Inilah benar-benar Uwa istri sebagai mujahidah, mujahidah yang merupakan ciri dari muhibbin sesuai dalam arti kelembagaan. Mulyana Uwa istri seperti mujahid kaljasa dilwahid dengan Uwa yang tidak ada kecanggungan, sama-sama dalam jalur minalloh, ‘alalloh, ilalloh, fillah.
Talkin Aa ka Uwa : “Maaf beribu maaf ka Alloh, hakekat ka Alloh” bari dicepeng taarna.
“Apa yakinkeun kupangersa moal muntah tina title apa ti Alloh sebagai mujahid, muhajjir, muhibbin, kalayan engke ngahisina apa tos janten urang akherat, ayeuna mah ngawujud aqli anu sangat dirahasiakan oleh Alloh (kecuali yang telah diberi tahu, yang se-thoriqoh).”
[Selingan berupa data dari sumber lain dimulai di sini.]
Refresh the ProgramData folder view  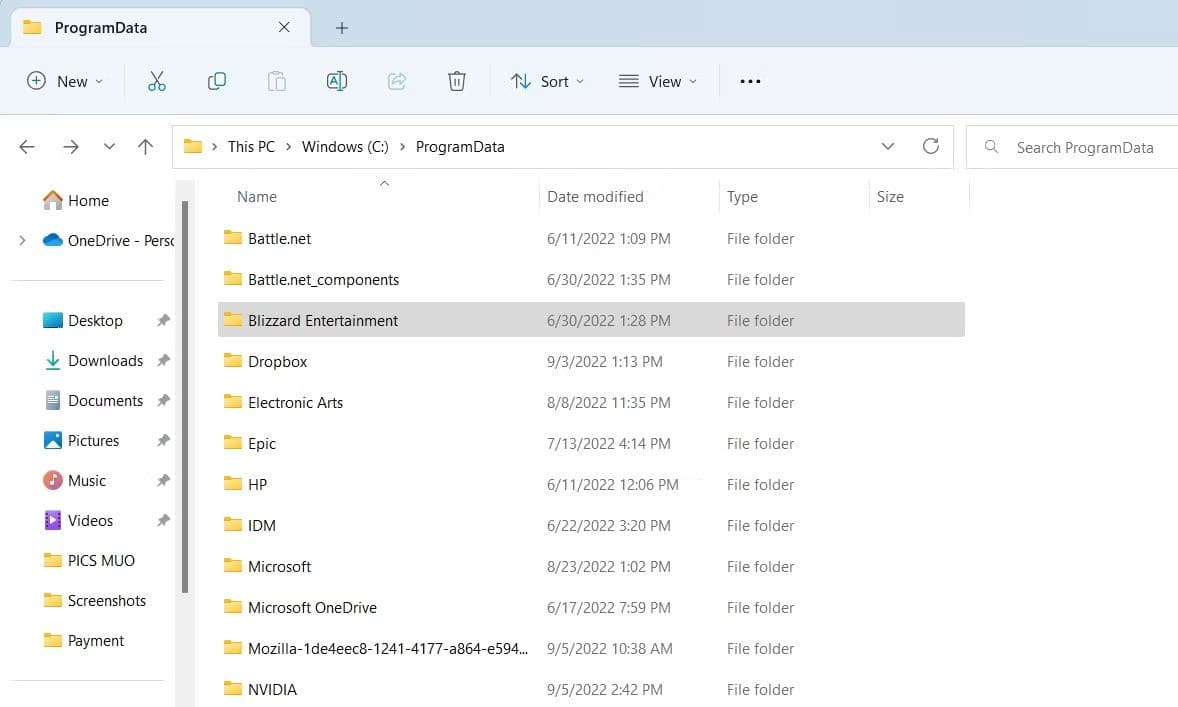pos(931,146)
Saur apa (Uwa) : “Apa alim menghadap Alloh di ieu tempat (RSHS) tapi mau di Miftahul Huda”. Uwa selalu mengatakan : “Hayu urang balik, embung di dieu, hayang di pasantren”.
Dan ketika apa (Uwa) menghembuskan nafas terakhir, Aa mengucapkan Alhamdulillah, karena beliau pergi menghadap Alloh dengan tersenyum, yaitu pada hari Jum’at pukul 21.30. (tim beritalangitan.com)
Dikutip dari berbagai sumber
Koreksi: Beliau (UWA) wafat pada hari Sabtu, 26 Nopember 1994 dini hari.
Terimakasih, nanti kami koreksi kembali ke sumber nya langsung Ponpes Miftahul Huda.